How Big Business Is Hedging Against the Apocalypse
Investors are finally paying attention to climate change — though not in the way you might hope.
Global energy consumption is rocketing upward every year: The Energy Information Administration expects it to climb another 28 percent within a generation. Hydropower, wind and solar contribute about 22 percent of the total, and their share grows yearly. But the net amount of energy generated by hydrocarbons is growing yearly, too.

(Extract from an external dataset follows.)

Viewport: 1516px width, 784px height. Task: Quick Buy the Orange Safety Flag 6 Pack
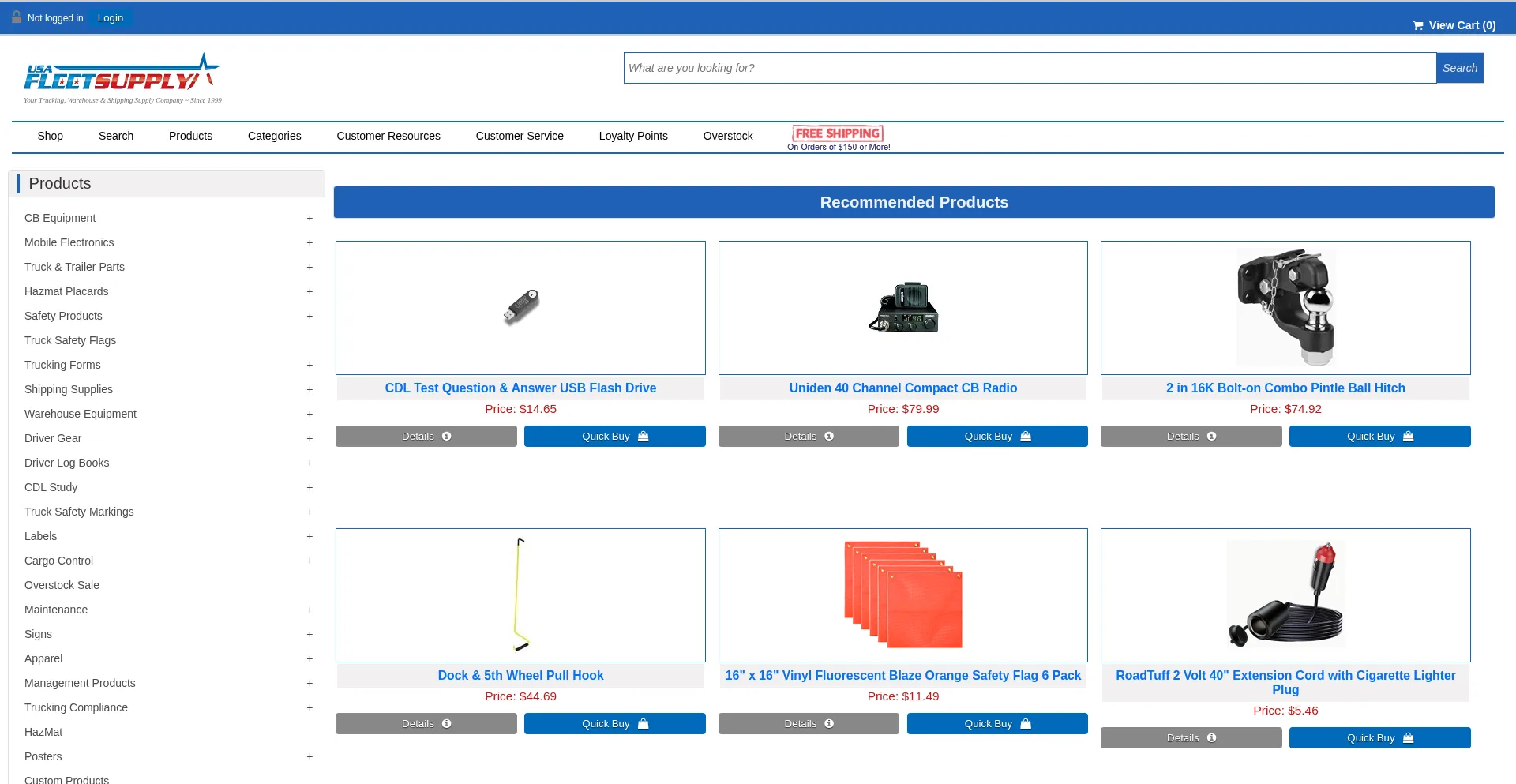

Unlike almost every other future event, climate change is 100 percent certain to happen. What we don’t know is everything else: where, or how, or when, or what the changes mean for Facebook or Pfizer or notes of Chinese-government debt. Navigating these thickets of complexity is theoretically what Wall Street excels at; the industry prides itself on its ability to price risk for the whole economy, to determine companies’ values based on their likelihood of generating earnings. But traders are compensated on their quarterly or yearly performance, not on their distant foresight.
What is odd about many of these climate plays, which rely on such complex assumptions about the future, is how myopic they seem. They assume that the world will change around a stable, fixed point. American weather will curdle to such a degree that Tennessee will become an incubator for malaria, yet Wall Street banks and patent lawyers will saunter along as usual. Rising oceans will submerge coastal financial centers beneath several feet of saltwater, yet commodities markets will pay top dollar for Greenlandic uranium. Taken individually, these assumptions sound dubious. But as a whole, they mirror what’s happening on Wall Street. Each successive year incinerates the temperature figures of the previous one, yet the stock market continues to break records.